Amazon hasn't hurt booming auto parts industry

NEW YORK—Not all brick-and-mortar retailers are running in fear from Amazon.com Inc. Just look at the auto parts industry.

The three largest U.S. sellers of replacement parts are seeing sales surge, sending their stock prices on a roll. AutoZone Inc., Advance Auto Parts Inc. and O’Reilly Automotive Inc. all have gained at least about 20 percent this year. That trounces the 1.3 percent decline for the Standard & Poor’s 500 Index.

The retailers are benefiting from the fact Americans’ cars are aging, as well as a new wave of technologically advanced cars that’s boosting sales to professional mechanics. Auto parts sellers also have so far proven immune to the e-commerce threat that has plagued other merchants.

"The auto-repair industry is well-positioned because it’s not being disrupted by places like Amazon," said Bret Jordan, an analyst at Jefferies L.L.C. "When you need a part, you can’t wait for tomorrow’s delivery. You need it today."

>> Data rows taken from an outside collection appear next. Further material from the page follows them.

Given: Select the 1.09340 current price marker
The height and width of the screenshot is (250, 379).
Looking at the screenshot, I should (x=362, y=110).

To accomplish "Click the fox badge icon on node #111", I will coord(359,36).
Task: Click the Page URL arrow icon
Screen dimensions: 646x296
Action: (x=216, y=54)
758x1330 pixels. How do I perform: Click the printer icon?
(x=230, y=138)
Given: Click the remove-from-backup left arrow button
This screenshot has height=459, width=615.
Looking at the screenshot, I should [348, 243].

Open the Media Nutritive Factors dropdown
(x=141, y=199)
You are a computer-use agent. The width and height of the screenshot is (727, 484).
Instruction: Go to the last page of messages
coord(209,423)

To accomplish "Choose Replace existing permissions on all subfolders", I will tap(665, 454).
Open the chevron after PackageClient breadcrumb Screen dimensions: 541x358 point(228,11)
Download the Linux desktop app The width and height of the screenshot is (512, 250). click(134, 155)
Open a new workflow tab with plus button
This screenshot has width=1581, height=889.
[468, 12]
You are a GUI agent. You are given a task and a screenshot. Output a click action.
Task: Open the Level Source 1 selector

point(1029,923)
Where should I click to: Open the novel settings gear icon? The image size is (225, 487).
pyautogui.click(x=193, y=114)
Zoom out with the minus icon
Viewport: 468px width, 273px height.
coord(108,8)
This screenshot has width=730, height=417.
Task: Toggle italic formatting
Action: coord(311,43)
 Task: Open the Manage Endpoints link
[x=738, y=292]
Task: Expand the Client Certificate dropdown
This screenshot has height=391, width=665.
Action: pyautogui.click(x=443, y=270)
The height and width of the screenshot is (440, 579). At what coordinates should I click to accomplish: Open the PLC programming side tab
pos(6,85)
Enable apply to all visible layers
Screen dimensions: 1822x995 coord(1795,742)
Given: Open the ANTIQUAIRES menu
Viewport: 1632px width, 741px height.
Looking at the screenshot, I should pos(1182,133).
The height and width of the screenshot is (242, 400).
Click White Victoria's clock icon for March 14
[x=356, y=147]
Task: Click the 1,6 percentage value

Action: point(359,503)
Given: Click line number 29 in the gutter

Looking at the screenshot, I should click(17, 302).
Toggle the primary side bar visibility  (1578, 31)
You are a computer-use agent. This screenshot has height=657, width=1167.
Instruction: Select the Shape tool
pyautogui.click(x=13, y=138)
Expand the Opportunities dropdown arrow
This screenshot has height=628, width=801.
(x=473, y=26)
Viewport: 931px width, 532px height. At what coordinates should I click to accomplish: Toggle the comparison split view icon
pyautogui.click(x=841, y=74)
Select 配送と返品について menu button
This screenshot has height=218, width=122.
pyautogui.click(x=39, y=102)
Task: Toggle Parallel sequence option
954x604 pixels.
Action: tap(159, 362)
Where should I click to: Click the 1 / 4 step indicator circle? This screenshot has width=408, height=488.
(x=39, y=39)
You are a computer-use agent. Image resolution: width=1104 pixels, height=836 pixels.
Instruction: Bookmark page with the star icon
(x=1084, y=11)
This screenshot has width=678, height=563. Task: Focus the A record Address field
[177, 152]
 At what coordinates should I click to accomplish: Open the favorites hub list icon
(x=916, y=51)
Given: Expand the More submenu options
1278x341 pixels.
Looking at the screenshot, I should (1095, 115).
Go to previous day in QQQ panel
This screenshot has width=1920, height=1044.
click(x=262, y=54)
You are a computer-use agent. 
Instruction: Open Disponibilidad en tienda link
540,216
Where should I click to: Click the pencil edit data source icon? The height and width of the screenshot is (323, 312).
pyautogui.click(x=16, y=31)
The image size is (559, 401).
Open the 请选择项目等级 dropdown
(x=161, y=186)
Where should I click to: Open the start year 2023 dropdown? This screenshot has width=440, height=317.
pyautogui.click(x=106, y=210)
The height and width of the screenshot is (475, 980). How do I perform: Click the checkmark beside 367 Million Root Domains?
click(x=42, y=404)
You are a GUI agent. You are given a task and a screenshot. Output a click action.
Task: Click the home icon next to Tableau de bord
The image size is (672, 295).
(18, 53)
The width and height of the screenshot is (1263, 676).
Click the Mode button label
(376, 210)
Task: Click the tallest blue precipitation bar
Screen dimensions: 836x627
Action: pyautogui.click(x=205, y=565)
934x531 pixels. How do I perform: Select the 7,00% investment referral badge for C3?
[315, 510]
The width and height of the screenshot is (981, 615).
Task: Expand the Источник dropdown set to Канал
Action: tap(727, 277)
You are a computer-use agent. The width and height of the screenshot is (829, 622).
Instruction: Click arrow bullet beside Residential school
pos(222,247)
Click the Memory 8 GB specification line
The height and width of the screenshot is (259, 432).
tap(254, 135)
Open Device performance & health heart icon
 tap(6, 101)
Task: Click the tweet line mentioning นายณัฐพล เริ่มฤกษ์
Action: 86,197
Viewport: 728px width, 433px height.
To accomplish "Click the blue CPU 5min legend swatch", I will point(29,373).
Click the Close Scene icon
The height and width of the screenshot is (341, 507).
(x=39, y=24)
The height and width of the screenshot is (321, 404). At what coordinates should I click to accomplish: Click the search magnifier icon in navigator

Currently about 250 million vehicles are on U.S. roads, a record. That’s partly due to the lingering effects of the most recent recession, which has caused the average age of vehicles to climb to 11.4 years, the highest ever, according to data compiled by Bloomberg.

At the same time, lower gas prices and higher employment have drivers putting more miles on their cars, creating a booming market for oil and replacement tires. That trend may cause auto part consumption to grow 3 percent to 4 percent for the next four years, according to Michael Montani, an analyst at Evercore ISI.